## ACTIONS TO TAKE
1/ Answer these questions using the passage on seismic forces in a shield tunnel:
(a) Is the structural bending moment greater under the rare earthquake or the basic earthquake?
(b) When the seismic wave is excited laterally, is the axial force dominated by pressure or by tension?
(c) Which case is used to show how the parameters are calculated?
2/ Copy out all five rows given below, word for word and in the same order.

+++ SELECTED EXCERPT +++

Figure 12 shows the bending moments at each monitoring point for different seismic wave input directions. From Figure 12a,b, it can be seen that the structural bending moment under the action of the rare earthquake is greater than that under the action of the basic earthquake. From Figure 12a, it can be seen that when the seismic wave is input in the X direction, the bending moment within the structure is mainly vertical bending moment, which is much larger than the transverse bending moment. From Figure 12b, it can be seen that when the seismic wave is input along the Y direction, the bending moment within the structure is mainly dominated by the transverse bending moment, and the transverse bending moment is much larger than the vertical bending moment.

From Figure 11 and Figure 12, it can be obtained that:

(1) The internal force of the structure under rare earthquakes is greater than that under basic earthquakes.

(2) When the seismic wave is excited longitudinally, the structural axial force is larger, the axial force is dominated by pressure, and the bending moment in the structure is mainly vertical bending moment; when the seismic wave is excited laterally, the structural axial force is smaller, the axial force is dominated by tension, and the bending moment in the structure is mainly transverse bending moment.

4.5. Evaluation of Circumferential Cracks in Shield Tunnels

4.5.1. Tunnel Structure Force Test

The longitudinal corner of the shield tunnel, the concrete stress of the tube sheet and the bolt tensile stress under the action of bending moment and axial force can be found according to the following equations, where the load superposition principle is used to calculate the extreme value of the tunnel stress. Here, for example, parameters for Case ① are calculated:

Longitudinal corner of the tunnel:

$$\theta =\frac{l_s}{E_C{I}_C}\times \frac{\cos \phi +(\frac{\pi }{2}+\phi )}{{\cos }^3\phi }\times M$$

(20)

Concrete bending compressive stress of the pipe sheet:

$${\sigma }_c=E_c\cdot {\epsilon }_c+\frac{F}{A_c}$$

(21)

$${\sigma }_c=\frac{M}{I_c}\cdot \frac{\cos \phi +(\frac{\pi }{2}+\phi )\cdot \sin \phi }{{\cos }^3\phi }\cdot (\frac{D}{2}-\gamma \cdot \sin \phi )+\frac{F}{A_c}$$

(22)

Concrete bending tensile stress of the pipe sheet:

$${\sigma }_t=E_c\cdot {\epsilon }_t+\frac{F}{A_c}$$

(23)

+++ DATA LINES +++

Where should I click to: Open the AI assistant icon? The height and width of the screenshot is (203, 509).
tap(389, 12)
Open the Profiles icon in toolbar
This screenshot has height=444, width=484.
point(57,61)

+++

## SOLUTION LIST
1/
(a) Under the rare earthquake.
(b) By tension.
(c) Case ①.

2/
Where should I click to: Open the AI assistant icon? The height and width of the screenshot is (203, 509).
tap(389, 12)
Open the Profiles icon in toolbar
This screenshot has height=444, width=484.
point(57,61)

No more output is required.